Home operating expenses play a major role in consumer purchasing decisions. There are no easy-to-read energy labels when it comes to one of the largest economic decisions people make—buying or renting a home. Some states and localities are creating a more transparent market through home energy rating and labeling programs. View a recording and presentation slides from this April 6 webinar to learn about home energy labeling.
PJM Interconnection—the electric grid operator for 13 Mid-Atlantic and Midwestern states and Washington, D.C.—released a report in late March finding that its electric grid can operate reliably on minimal fuel diversity. The report was prepared in the context to reliability concerns due to an increase in natural gas, wind and solar power and a decrease in coal and possibly nuclear power. Results indicated that reliability could be maintained if the system contained up to 86 percent natural gas or up to 20 percent wind and solar.

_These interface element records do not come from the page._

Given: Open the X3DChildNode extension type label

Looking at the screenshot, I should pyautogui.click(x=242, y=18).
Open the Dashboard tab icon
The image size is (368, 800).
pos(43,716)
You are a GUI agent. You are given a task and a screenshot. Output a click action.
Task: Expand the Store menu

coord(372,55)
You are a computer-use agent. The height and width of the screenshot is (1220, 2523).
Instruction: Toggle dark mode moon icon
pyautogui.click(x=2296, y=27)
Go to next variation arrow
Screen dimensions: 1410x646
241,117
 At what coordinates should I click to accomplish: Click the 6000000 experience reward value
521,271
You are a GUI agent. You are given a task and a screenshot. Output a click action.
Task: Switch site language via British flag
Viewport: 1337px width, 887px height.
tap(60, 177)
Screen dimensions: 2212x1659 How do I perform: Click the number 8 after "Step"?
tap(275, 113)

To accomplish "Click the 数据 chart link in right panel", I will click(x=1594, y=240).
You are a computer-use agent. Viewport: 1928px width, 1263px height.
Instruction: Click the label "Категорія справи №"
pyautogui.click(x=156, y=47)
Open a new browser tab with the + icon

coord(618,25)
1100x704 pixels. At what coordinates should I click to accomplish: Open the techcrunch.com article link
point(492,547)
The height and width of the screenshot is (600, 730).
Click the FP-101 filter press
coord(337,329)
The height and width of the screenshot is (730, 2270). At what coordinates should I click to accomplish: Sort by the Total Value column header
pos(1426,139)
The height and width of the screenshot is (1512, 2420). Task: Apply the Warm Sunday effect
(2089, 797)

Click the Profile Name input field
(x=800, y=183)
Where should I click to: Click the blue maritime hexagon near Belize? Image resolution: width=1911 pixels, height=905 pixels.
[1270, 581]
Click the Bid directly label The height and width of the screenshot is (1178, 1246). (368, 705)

The National Association of State Energy Officials (NASEO) Energy Efficiency Pathway Templates, developed with U.S. Department of Energy support, are designed to help State Energy Offices engage state air quality regulators on opportunities for efficiency programs to help states attain air quality management objectives, such as meeting National Ambient Air Quality Standards (NAAQS), Regional Haze Rule requirements, and state and local greenhouse gas targets.
NASEO also released a Volkswagen Settlement Beneficiary Mitigation Plan Toolkit to support state agencies as they develop their beneficiary mitigation plans under the Volkswagen settlement's environmental mitigation trust. According to the settlement, states that have been designated beneficiaries must develop a "beneficiary mitigation plan" that provides a high-level summary of how they intend to spend their allocated funds. The report provides an overview of the portions of the settlement that are relevant to states; highlights plan considerations for beneficiaries, various repower and replacement options, and tools that states can use to calculate NOx and other emissions reductions and summarizes each eligible mitigation action, provides estimates of expected NOx reductions, and showcases successful implementation of technologies.